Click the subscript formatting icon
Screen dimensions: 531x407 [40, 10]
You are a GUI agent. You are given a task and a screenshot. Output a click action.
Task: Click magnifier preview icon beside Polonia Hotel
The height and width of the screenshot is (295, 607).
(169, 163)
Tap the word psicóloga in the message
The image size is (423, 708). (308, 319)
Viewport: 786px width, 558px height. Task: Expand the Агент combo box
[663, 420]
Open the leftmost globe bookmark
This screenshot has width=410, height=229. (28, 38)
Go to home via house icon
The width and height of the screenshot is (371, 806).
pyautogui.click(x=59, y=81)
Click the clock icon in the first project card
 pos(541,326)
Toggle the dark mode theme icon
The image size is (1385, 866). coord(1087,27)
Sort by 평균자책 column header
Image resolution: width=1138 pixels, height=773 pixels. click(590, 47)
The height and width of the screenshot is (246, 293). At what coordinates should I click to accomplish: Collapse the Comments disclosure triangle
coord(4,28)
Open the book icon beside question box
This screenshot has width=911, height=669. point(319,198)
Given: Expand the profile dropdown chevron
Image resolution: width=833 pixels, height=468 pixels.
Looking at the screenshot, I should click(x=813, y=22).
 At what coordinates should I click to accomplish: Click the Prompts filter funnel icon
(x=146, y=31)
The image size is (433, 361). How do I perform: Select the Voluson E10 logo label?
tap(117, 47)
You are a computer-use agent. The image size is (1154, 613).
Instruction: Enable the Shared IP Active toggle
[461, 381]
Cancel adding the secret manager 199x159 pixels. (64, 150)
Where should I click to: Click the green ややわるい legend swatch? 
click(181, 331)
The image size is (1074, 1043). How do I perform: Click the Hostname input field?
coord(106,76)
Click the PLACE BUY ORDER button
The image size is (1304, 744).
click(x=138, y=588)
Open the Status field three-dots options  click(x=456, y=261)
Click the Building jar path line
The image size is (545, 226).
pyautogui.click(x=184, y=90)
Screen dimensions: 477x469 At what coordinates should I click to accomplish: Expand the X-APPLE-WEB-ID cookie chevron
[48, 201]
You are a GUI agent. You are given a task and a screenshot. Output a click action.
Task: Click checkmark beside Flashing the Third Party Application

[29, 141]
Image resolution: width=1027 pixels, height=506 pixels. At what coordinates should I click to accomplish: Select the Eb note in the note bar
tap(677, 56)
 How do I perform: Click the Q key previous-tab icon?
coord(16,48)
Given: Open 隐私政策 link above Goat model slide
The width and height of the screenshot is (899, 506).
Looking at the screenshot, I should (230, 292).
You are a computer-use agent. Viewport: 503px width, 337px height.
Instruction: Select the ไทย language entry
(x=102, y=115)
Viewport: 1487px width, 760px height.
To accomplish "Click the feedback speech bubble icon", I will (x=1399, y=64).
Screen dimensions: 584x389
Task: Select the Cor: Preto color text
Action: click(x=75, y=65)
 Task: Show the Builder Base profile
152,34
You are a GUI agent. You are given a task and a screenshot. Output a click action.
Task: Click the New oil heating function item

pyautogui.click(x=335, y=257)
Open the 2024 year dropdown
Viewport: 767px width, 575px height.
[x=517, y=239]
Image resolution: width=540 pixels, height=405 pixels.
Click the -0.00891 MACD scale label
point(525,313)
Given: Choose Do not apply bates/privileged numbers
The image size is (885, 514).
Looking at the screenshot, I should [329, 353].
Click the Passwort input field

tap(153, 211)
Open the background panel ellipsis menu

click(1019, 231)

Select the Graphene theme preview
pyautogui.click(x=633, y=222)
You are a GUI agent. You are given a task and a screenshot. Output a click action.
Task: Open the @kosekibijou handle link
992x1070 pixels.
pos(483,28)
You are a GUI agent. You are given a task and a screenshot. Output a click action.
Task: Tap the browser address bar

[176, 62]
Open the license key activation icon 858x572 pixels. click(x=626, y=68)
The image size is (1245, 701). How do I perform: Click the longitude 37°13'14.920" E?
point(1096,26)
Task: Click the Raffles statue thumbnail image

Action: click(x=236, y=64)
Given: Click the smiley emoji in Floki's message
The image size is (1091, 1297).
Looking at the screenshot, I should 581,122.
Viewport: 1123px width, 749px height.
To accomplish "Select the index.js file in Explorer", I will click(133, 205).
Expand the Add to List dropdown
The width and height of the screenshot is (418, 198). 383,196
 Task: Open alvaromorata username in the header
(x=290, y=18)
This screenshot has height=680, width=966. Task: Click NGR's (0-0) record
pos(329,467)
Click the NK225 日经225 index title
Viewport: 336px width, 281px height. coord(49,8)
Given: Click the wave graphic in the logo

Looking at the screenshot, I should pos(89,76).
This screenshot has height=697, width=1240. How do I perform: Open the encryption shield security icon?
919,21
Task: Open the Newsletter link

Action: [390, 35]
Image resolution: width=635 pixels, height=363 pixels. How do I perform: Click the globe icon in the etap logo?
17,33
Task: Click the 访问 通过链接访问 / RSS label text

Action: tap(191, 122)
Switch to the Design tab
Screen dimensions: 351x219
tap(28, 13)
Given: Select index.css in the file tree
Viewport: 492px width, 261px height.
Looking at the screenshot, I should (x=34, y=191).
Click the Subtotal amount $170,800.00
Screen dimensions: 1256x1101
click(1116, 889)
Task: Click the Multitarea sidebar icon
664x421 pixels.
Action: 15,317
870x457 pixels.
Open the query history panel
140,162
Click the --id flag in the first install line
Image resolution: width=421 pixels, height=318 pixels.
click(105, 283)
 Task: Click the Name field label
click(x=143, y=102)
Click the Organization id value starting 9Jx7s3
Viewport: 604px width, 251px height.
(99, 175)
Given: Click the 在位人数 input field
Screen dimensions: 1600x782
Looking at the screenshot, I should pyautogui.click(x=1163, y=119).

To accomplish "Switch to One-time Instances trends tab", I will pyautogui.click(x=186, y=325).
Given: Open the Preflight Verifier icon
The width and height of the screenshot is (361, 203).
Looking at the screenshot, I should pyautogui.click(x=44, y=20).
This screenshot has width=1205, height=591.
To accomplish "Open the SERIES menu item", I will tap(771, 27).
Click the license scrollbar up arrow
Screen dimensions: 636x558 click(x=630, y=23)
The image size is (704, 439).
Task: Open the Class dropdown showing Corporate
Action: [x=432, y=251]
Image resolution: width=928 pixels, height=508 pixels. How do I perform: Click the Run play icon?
◇ ◇ ◇
*Problem to work on*: In which lines of the material above does the string "Switch" occur? Copy them all.

*Solution to the problem*:
Switch to the Design tab
To accomplish "Switch to One-time Instances trends tab", I will pyautogui.click(x=186, y=325).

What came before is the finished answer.